A large insider-filings dataset invites parameterisation. That is not a vice. The vice is selective memory about what was tried.
Step 1. Define the economic hypotheses before the fine grid
We start with higher-level hypotheses, for example:
- clustered open-market buys by senior executives may signal undervaluation,
- sales may be less informative because of diversification and tax motives,
- larger trades relative to prior holdings may carry more information,
- shorter post-filing windows may capture faster information diffusion,
- and microcaps may show stronger raw effects but worse implementability.
These are economic ideas. The parameter grid comes after, not before.
Step 2. Enumerate the full model family
Once the hypotheses are set, we generate the strategy family systematically. This includes all combinations of:
- event filters,
- role classifications,
- size thresholds,
- portfolio construction rules,
- entry timing,
- exit timing,
- rebalancing cadence,
- and cost assumptions.
The point is reproducibility. If a specification was available to be chosen, it belongs in the count.
Step 3. Partition the data honestly
At minimum, we separate:
- a discovery sample,
- a validation sample,
- and ideally a final holdout or forward period.
For time-series and event-driven data, this partition should respect chronology. Randomly shuffling observations can produce tidy cross-validation metrics and untidy real-world disappointment.
Step 4. Rank candidates using pre-declared criteria
We choose ranking criteria before looking at the leaderboard. Typical examples are:
- net Sharpe,
- t-statistic of alpha,
- drawdown-adjusted return,
- turnover-adjusted information ratio.
The criterion matters because changing it after seeing the results creates another layer of hidden search. One can data-mine the objective function as efficiently as the parameters.
Step 5. Apply search-aware inference
At this stage, the best candidate is not yet a finding. It is a nominee.

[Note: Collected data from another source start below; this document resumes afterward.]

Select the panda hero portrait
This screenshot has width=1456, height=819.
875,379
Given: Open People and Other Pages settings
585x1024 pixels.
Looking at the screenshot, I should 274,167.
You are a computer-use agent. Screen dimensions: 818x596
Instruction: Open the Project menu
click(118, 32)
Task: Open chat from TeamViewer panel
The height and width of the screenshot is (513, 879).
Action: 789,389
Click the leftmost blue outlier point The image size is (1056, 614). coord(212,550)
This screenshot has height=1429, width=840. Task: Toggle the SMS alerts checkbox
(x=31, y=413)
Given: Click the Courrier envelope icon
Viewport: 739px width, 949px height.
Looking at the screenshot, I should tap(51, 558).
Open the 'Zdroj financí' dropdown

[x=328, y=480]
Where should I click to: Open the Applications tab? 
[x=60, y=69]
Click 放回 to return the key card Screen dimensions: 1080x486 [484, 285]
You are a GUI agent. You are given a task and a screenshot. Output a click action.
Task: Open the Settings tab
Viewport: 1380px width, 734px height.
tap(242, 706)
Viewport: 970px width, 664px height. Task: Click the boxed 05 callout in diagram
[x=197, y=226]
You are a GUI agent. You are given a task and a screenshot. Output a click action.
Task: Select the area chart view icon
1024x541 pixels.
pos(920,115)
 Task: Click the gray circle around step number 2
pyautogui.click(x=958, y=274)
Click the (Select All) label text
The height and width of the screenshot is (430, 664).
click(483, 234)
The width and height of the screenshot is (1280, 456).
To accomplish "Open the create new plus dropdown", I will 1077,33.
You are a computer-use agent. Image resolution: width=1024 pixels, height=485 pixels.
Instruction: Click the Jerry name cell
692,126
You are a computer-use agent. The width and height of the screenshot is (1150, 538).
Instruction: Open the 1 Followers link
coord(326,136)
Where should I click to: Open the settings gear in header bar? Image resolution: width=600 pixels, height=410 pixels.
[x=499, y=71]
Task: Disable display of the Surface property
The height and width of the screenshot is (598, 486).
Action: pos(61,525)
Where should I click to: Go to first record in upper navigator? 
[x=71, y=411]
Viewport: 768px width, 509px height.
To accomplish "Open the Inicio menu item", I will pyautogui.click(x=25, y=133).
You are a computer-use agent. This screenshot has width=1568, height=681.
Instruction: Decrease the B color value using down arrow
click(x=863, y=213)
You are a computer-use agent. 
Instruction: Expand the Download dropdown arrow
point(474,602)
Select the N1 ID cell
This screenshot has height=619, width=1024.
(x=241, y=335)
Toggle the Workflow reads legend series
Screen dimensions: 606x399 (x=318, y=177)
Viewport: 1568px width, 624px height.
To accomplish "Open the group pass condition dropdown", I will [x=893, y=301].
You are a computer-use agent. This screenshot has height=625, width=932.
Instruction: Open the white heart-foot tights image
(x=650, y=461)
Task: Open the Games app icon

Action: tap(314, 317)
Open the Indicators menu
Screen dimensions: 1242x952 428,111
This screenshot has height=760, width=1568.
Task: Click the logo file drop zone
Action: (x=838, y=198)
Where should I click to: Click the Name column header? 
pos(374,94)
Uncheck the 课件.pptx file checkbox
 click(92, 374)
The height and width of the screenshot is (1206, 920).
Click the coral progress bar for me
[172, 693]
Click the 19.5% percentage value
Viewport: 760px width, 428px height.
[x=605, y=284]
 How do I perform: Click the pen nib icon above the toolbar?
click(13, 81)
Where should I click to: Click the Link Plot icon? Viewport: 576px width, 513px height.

We then apply search-aware evaluation, using one or more of the methods described above.
Step 6. Publish the range, not just the champion
A credible article shows:
- where the chosen specification sits in the distribution,
- whether nearby specifications behave similarly,
- how performance changes across subperiods,
- and what happens after costs and delays.
If the winner is isolated and fragile, readers should see that plainly.
What readers should demand from any article built on large-scale search
The burden is not only on researchers. Readers, allocators, and editors should ask better questions.
Show me the denominator
If someone presents a strategy with a handsome in-sample Sharpe, ask: out of how many trials was this selected? If the answer is vague, the result is too.
Show me the holdout
If there is no untouched sample, there is no clean evidence. There is only iterative persuasion.
Show me the neighbourhood
Does the strategy work across nearby parameter values, or only at one oddly specific setting? Robustness is not glamorous, but it is where genuine signal tends to live.
Show me costs and operational constraints
Insider-based strategies can involve publication lags, liquidity issues, and concentration in small names. Gross returns are often the easy part. Net returns are where fiction goes to be audited.
Show me the failed siblings
A lone successful specification tells you less than the family portrait. If hundreds of close relatives failed, the survivor may be lucky rather than superior.
Why we are explicit about 583,000 trials
There is a temptation to think that disclosing a huge search count somehow weakens the article. It does the opposite. It tells the reader that the research process has not been airbrushed.
A broad search can be entirely legitimate when the underlying phenomenon is complex and the design space is large. Insider-transaction signals are exactly that sort of problem. But legitimacy requires accounting. If 583,000 combinations were explored, then 583,000 combinations belong in the interpretive frame.
The alternative is familiar. A polished chart appears. The article speaks confidently about "the strategy". The search process remains backstage. The reported significance assumes a world in which the chosen specification was ordained from the start. It was not. It won a tournament.
That does not make the strategy false. It makes unadjusted certainty false.
A note on humility, which is cheaper than drawdowns
There is a cultural problem here as much as a statistical one. Quant research often rewards the reveal, not the restraint. The incentive is to present the best result with just enough caveat to satisfy the legal department and not enough to disturb the sales team.
We prefer a duller standard. If a signal survives broad search, out-of-sample testing, and search-aware adjustment, it is more interesting, not less. If it does not, the research was still useful. It mapped where the edge is not.
That is not failure. It is inventory control for bad ideas.
The concrete next step is straightforward: for every future insider-signal article built on broad parameter search, publish the trial count, the selection protocol, and at least one search-aware statistic alongside the headline backtest. The open question is the harder one, and the more valuable one: what is the effective number of independent tests in a highly correlated insider-strategy grid, and how stable is that estimate across market regimes?